The ore is mined in the Philippines and partially processed by Philippine Associated Smelting and Refining Corp. (PASAR), a remnant of the country’s failed drive to industrialize in the 1970s but which has since been acquired by Swiss mining giant Glencore. PASAR ships its copper cathodes abroad, where they are further processed into wire and sold back to Philippine makers of wiring harness, one of the country’s exports.

“So it’s not an integrated industry,” Mr. Domingo said. “It goes back and forth many times. We’re a very big user of copper wires because we have the wiring harness industry and also for construction requirements. But we import all of that stuff even though the raw materials come from here.”

But there are limits to what industrial clustering can do by way of forging forward or backward linkages, thereby capturing a greater part of the value chain, according to AIM’s Mr. Francisco.

“Twenty years ago, it would have been better to capture a big part of the value chain. But now when we’re in a globalized or regionalized economy, the value chain is already in place, and it would not make any sense to reestablish something somewhere else,” he said. “So, it cannot be the same brand of clustering we talked about 15-20 years ago.”

Take the case of the Comprehensive Automotive Resurgence Strategy (CARS), an ambitious program aimed at establishing the Philippines as a production hub. The program is ambitious since the Philippines has gone down this road more than once in the past. Add to that, Thailand has long established its position as Southeast Asia’s Detroit, with Malaysia a runner-up and Indonesia playing catch up.

Despite initial excitement, local assemblers, mostly belonging to Japan’s big car makers, have toned down their expectations about CARS. The government set what they described as high entry barriers, with no existing player able to meet the minimum production volume to qualify for the program.

SERVICES MORE PROMISING
Mr.

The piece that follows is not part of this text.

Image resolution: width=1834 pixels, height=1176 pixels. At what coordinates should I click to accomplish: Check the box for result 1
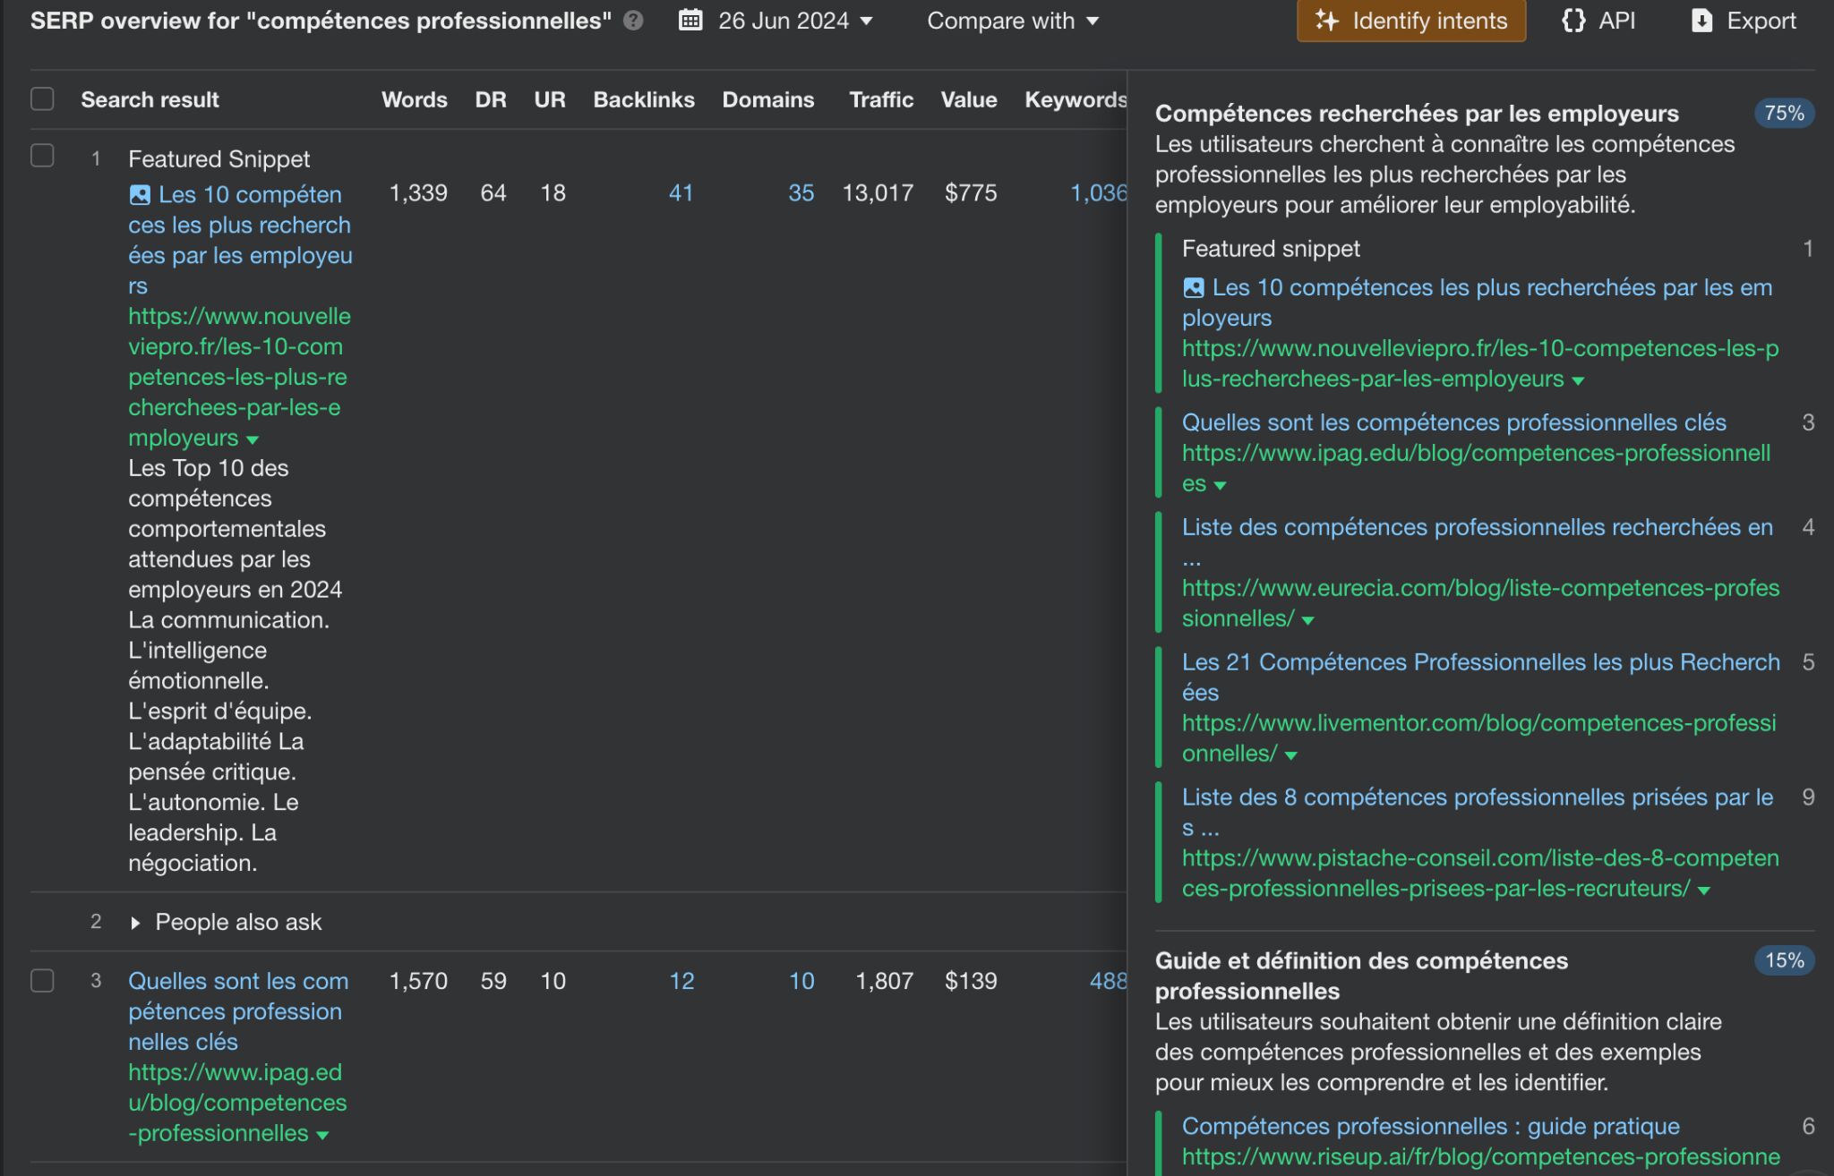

Francisco said services may be a more promising area where the Philippines can latch on to existing regional or global value chains, and claim a bigger share of that value.

“We’re in a situation where we’re already in services,” he said. “How can we join that value chain in manufacturing? Why not go into the services component of that value chain, such as design? We just have to find those niches, add a little more value to it, then we’re great.”

In fact, all eight Philippine companies featured in his upcoming study on ASEAN champions belong to the services sector, such as construction, transport, real estate, utilities and food service.

“Some of them may be monopolies, but there is an impetus on their part to improve service. Because if you do good here, then you start thinking about exporting your service abroad… The strategy of going out is clearer in their vision,” Mr. Francisco said.



McKinsey’s Mr. Moraje cites the Philippines’ supposed edge in the BPO sector, where the non-voice segment already accounts of 40% of the total receipts.

“Digital technologies will revolutionize business processing over the coming decade, and the skills required to succeed will dramatically change as could the volume of jobs needed,” he said. “To continue to grow in the face of this change, the Philippines will need to rapidly grow digital capabilities and talent, while also looking to invent new offshoring models in specific verticals, such as medical tourism, shipping.”

In this regard, “picking winners” -- provided they don’t end up as rent-seekers that cling to state support in the face of repeated failure -- may yet hold promise.

“There’s that part of the development story of any economy where we really have to try it out. If it doesn’t work, then shift our focus to something else. That’s how the Koreans did it, the Taiwanese did it. Because if you don’t pick winners, it takes too long,” Mr. Francisco said.

The key here is to give those industries a chance to come up with linkages and add value. And by linkage, the most important one, he said, is with ASEAN.

“If it’s a potluck, then what are we bringing to the table? BPO? Marketing? Branding? Design? Textbook economics will say manufacturing. But as an opportunity for growth and latching up the value chain, we shouldn’t throw away services. It’s the greatest employer and revenue source,” Mr. Francisco said. “We have the talent, yes. But we need to export not just the people; we need to export the consulting service.”